[Opening RECORDS SUPPLIED section]

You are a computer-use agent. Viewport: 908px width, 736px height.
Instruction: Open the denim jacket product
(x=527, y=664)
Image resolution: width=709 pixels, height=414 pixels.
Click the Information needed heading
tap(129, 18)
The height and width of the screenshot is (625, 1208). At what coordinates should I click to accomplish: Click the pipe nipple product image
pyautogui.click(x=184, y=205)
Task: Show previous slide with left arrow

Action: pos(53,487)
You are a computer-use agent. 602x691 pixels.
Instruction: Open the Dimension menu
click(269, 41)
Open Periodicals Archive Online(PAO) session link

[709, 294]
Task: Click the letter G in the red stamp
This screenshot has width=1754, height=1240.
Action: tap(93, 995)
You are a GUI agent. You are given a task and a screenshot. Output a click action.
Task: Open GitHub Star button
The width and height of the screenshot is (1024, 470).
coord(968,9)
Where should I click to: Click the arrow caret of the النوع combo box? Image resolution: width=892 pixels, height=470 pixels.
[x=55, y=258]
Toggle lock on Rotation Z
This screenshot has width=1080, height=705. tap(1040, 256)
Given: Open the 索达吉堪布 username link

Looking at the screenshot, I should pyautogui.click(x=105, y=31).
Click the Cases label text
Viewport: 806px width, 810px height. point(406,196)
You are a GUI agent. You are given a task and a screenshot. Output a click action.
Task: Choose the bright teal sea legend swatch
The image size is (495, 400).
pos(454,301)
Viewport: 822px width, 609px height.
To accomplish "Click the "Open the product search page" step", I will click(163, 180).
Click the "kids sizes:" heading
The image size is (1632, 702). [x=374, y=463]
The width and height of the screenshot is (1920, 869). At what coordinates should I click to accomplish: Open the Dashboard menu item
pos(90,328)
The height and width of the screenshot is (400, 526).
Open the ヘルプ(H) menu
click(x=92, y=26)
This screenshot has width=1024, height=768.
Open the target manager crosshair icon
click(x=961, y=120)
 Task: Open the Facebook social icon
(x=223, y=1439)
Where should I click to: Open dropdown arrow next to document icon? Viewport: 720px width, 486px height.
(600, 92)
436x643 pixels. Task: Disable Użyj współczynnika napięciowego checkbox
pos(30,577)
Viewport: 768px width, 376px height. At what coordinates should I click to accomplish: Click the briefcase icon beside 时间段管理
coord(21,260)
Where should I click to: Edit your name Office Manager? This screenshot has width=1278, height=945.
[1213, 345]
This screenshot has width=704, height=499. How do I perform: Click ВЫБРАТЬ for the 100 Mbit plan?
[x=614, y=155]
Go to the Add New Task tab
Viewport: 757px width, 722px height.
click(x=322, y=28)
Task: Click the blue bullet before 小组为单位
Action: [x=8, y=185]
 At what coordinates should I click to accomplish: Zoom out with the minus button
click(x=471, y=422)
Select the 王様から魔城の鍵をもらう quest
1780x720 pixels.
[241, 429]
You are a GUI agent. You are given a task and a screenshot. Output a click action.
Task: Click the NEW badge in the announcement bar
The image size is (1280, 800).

[Closing RECORDS SUPPLIED section]

§ **THE PROBLEM**:
Search the records for lines holding the word "computer", then copy each line you find.

§ **SOLUTION TO THIS EXERCISE**:
You are a computer-use agent. Viewport: 908px width, 736px height.
You are a computer-use agent. 602x691 pixels.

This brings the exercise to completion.